Multi-view framework for multi-label bioactive peptide classification based on multi-modal representation learning

Abstract

The diversity and specific biological functions of bioactive peptides make them key regulators in various physiological processes and crucial contributors to the development of new anti-infective drugs. Although existing graph-based deep learning methods effectively model multi-label peptide representation, they often fail to incorporate multi-modal feature representation and extract multi-scale features from various views. To address these limitations, we present a multi-view framework for multi-label bioactive peptide classification based on multi-modal representation Learning by combining amino acid sequences and fusion molecular fingerprints. The peptide molecular graph is constructed by extracting the topological information and node features, respectively.
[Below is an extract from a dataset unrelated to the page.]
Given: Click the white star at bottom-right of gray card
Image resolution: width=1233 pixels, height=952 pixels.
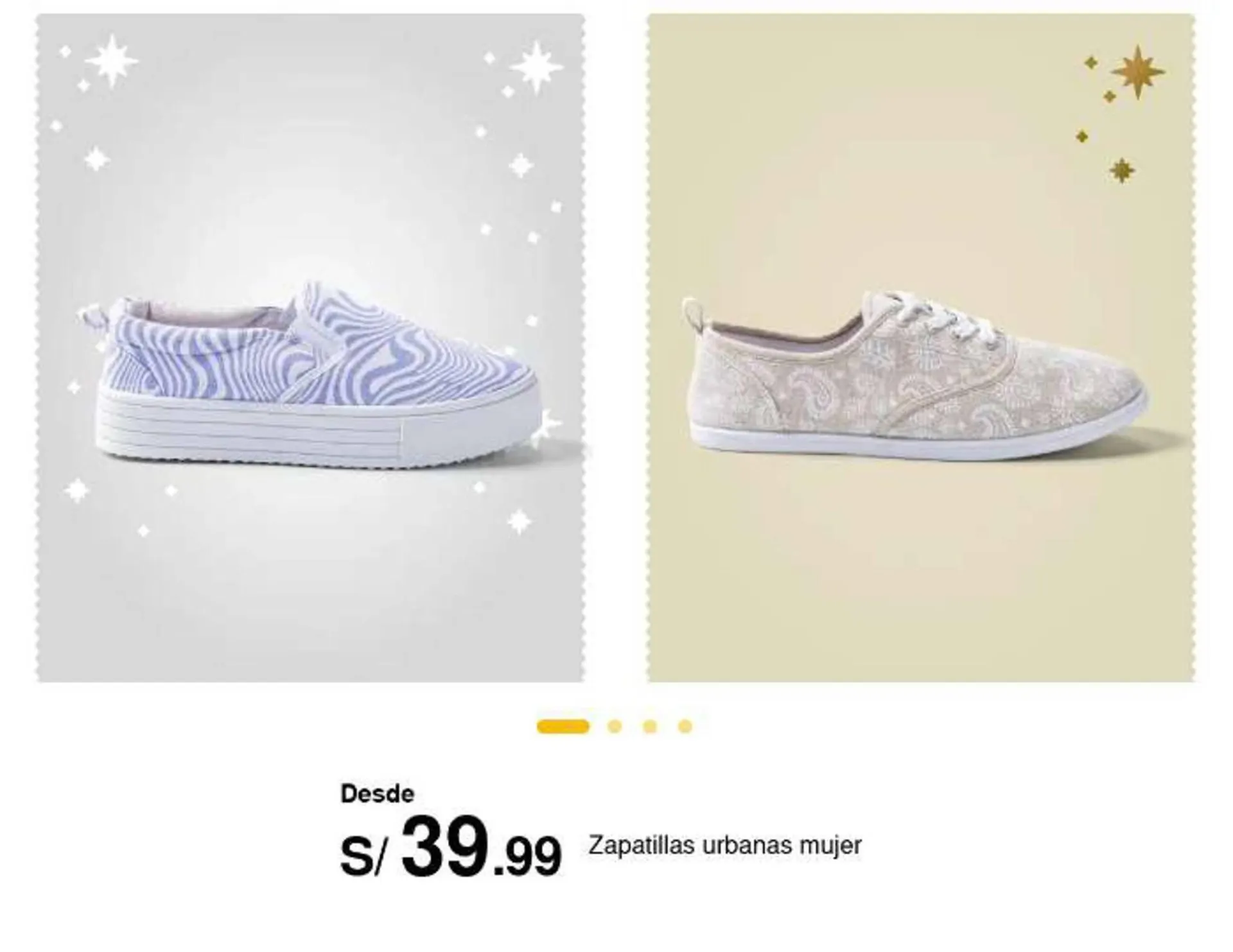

Multi-view branches are designed by developing sequence-based and graph-based models to leverage their distinct and complementary strengths. Specifically, the protein language model ESM-2 is utilized to extract residue features from amino acid sequences deeply. Meanwhile, local features from molecular fingerprints are learned through a Filter Response Normalization layer and a Thresholded Linear Unit. At the same time, the Mamba module is innovatively employed to extract long-range dependencies and reduce time complexity. Our model demonstrates significantly enhanced and robust performance in multi-label bioactive peptide prediction tasks compared with state-of-the-art models, achieving 82.5% coverage, 80.9% precision and 80.3% accuracy on the MFBP dataset. Furthermore, visual analyses demonstrate that the model can effectively capture features from multiple views and highlight the interpretability of the model through the decision process.